貸金業者が定める利息について〜利息制限法とみなし弁済〜

貸金業者が定める利息

利息制限法

利息制限法とは、何%までの利率で貸し出しをしていいのかが定められた法律です。

貸し出す金額によって上限金利は変化し、10万円未満の場合は20%まで、10万円以上100万円未満は18%まで、100万円以上は15%までとなっています。

原則的に、貸金業者が利息制限法で定められた上限金利を超える利率での貸し出しをすることは禁止されています。

2007年の法改正まではグレーゾーン金利が存在していたため、法定利率を超えて貸し出しをしていた業者は存在していましたが、法改正後は存在しなくなりました。

法改正前でも、利息制限法で定められた利率を超える貸し出しは禁止されていたものの、取り締まるための法律が整備されていませんでした。

それだけでなく、借りた側が「利息とりすぎているので、払いすぎた利息を返してください」と主張しても、主張が通らない法制度が存在していました。

それが、「みなし弁済」という制度です。

みなし弁済

みなし弁済制度とは、「借りた側が自分の意思で契約時に定められた利息を支払っていた場合、その利息は返済するべき利息だった扱いになる」という制度です。

要するに、「借りた側が文句を言わずに返済していたらそれは有効です。
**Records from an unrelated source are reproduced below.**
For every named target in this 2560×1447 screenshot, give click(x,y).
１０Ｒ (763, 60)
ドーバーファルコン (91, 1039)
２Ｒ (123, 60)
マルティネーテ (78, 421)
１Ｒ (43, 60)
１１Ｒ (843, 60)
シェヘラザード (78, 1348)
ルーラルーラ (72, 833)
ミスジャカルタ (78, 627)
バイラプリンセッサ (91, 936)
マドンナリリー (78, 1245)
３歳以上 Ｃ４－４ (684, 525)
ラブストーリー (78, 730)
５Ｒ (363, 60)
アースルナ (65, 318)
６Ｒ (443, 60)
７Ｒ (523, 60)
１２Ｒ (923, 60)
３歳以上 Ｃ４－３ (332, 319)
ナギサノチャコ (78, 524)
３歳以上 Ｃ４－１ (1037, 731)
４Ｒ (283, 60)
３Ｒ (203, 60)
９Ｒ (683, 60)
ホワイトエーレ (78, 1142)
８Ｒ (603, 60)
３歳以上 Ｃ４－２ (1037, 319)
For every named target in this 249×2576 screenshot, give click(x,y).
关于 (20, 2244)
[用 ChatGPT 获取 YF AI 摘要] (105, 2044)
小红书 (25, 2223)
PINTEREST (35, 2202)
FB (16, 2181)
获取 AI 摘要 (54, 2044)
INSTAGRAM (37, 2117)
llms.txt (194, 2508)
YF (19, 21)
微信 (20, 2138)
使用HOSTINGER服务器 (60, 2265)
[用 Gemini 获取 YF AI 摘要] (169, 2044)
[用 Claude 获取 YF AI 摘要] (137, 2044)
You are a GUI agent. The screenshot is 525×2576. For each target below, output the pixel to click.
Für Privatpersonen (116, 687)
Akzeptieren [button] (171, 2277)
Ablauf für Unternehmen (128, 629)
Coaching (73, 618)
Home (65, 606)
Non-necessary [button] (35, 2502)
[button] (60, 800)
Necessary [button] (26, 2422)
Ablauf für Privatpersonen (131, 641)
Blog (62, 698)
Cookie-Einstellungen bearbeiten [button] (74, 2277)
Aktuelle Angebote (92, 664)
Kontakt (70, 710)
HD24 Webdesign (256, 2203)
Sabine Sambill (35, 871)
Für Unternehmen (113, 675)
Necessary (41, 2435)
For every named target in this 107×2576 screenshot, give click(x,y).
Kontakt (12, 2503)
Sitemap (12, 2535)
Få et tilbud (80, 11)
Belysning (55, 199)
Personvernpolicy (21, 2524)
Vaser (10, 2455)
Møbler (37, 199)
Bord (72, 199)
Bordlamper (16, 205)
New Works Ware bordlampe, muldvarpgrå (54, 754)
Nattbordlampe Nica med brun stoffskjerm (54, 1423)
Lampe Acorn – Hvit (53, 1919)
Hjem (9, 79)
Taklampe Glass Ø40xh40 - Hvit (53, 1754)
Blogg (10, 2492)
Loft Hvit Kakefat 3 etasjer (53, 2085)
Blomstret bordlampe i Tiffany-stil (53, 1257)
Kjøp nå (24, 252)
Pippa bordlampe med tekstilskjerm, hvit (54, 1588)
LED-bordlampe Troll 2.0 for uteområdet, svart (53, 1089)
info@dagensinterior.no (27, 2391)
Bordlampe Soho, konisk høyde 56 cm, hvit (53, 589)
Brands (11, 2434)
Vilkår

返す必要はありません。」というわけです。

何とも理不尽な制度ですよね。

ほとんどの人は、当時グレーゾーン金利の存在すら知らずにお金を借りていたでしょうから、みなし弁済が適用されるケースは少なくありませんでした。

みなし弁済という制度が存在することによって、利息制限法の法的効力がなくなってしまうのです。

しばらくはみなし弁済が有効か無効か争われていましたが、平成18年に決定的な最高裁の判決が出ました。

みなし弁済に関する最高裁の判例

平成18年1月13日に以下の判決が出されました。

1 貸金業の規制等に関する法律施行規則15条2項の規定のうち,貸金業者が弁済を受けた債権に係る貸付けの契約を契約番号その他により明示することをもって,貸金業の規制等に関する法律18条1項1号から3号までに掲げる事項の記載に代えることができる旨定めた部分は,同法の委任の範囲を逸脱した違法な規定として無効である。

2 利息制限法所定の制限を超える約定利息と共に元本を分割返済する約定の金銭消費貸借に,債務者が元本又は約定利息の支払を遅滞したときには当然に期限の利益を喪失する旨の特約が付されている場合,同特約中,債務者が約定利息のうち制限超過部分の支払を怠った場合に期限の利益を喪失するとする部分は,同法1条1項の趣旨に反して無効であり,債務者は,約定の元本及び同項所定の利息の制限額を支払いさえすれば,期限の利益を喪失することはない。

3 利息制限法所定の制限を超える約定利息と共に元本を分割返済する約定の金銭消費貸借において,債務者が,元本又は約定利息の支払を遅滞したときには当然に期限の利益を喪失する旨の特約の下で,利息として上記制限を超える額の金銭を支払った場合には,債務者において約定の元本と共に上記制限を超える約定利息を支払わない限り期限の利益を喪失するとの誤解が生じなかったといえるような特段の事情のない限り,制限超過部分の支払は,貸金業の規制等に関する法律43条1項にいう「債務者が利息として任意に支払った」ものということはできない。

みなし弁済を全面的に否定する判決であり、この判決が出されたことによって、実質、みなし弁済は無効という扱いになりました。

上記の判決以降、みなし弁済が適用されるケースはほとんどなくなりました。

加えて、平成21年にはみなし弁済が完全に撤廃されました。

今現在でも、過払い金の請求時に貸金業者がみなし弁済を主張してくる可能性はありますが、こちらが上記判例を主張すれば、みなし弁済が認められることはありません。